The handbook chapter "A Stairway to Success: How Parenting Shapes Culture and Social Stratification" (forthcoming, in Handbook of Culture and Economic Behavior) This theoretical chapter generalizes the framework of economic parenting to a multi-generational setting, demonstrating how parenting styles evolve endogenously in response to cultural, economic, and institutional incentives by proposing a taxonomy of parenting strategies and showing how they result in cultural and economic stratification. The research models parenting decisions as the outcome of optimization under altruistic and paternalistic motives, revealing that economic incentives affect which values parents transmit, generating persistence in traits such as risk tolerance, work ethic, and religiosity. When parents are paternalistic, they may prioritize transmitting their normative beliefs over supporting the child's autonomy, while residential sorting and local trust environments amplify stratification as parents adapt to their neighborhood context. The findings suggest that policies that ignore parental responses or treat parenting as fixed are likely to be ineffective in reducing inequality. The chapter makes a broader contribution by bridging literatures in economic sociology, family economics, and cultural transmission, providing a coherent framework to explain persistent social hierarchies and limited mobility, even in the absence of explicit institutional barriers
All three outputs align directly with the NSF-funded research objectives:
They model how parents respond to peer/neighborhood contexts through endogenous decisions.
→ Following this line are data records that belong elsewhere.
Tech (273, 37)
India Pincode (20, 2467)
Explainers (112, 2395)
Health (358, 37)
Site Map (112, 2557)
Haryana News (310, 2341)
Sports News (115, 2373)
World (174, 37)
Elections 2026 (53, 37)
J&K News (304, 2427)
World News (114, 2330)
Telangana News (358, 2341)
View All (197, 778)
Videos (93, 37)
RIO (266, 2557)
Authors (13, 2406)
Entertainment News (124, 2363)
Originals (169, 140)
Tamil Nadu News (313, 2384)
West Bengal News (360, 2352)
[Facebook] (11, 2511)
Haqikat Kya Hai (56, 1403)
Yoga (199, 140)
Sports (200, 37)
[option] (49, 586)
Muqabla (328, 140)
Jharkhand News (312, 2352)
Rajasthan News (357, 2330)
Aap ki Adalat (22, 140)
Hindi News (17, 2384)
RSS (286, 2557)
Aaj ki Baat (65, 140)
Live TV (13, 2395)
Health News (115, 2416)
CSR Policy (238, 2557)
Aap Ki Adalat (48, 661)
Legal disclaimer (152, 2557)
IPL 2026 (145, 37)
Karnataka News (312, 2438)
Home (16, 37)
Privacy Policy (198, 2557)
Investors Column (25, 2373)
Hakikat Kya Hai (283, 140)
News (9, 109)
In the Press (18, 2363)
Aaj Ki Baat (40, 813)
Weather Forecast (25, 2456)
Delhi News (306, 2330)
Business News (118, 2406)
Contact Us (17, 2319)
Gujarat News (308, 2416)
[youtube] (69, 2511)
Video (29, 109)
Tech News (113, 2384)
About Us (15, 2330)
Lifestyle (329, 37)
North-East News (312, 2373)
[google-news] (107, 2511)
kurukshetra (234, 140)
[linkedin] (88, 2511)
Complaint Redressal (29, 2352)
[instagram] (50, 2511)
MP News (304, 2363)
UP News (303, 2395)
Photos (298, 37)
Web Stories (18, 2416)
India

They use rich micro-data (Add Health, census data, and pandemic-era survey data) to estimate structural models.
They quantify counterfactuals to inform real-world policy debates about social mobility, education, and inequality.
Overall, the project offers new insights into the origins of inequality and social mobility by focusing on family decision-making and neighborhood context. It contributes to the theoretical foundations of family economics, produces policy-relevant empirical research, and deepens our understanding of how educational and social interventions interact with parenting. The work also provides a modeling framework for future research on structural inequality and intergenerational transmission of disadvantage.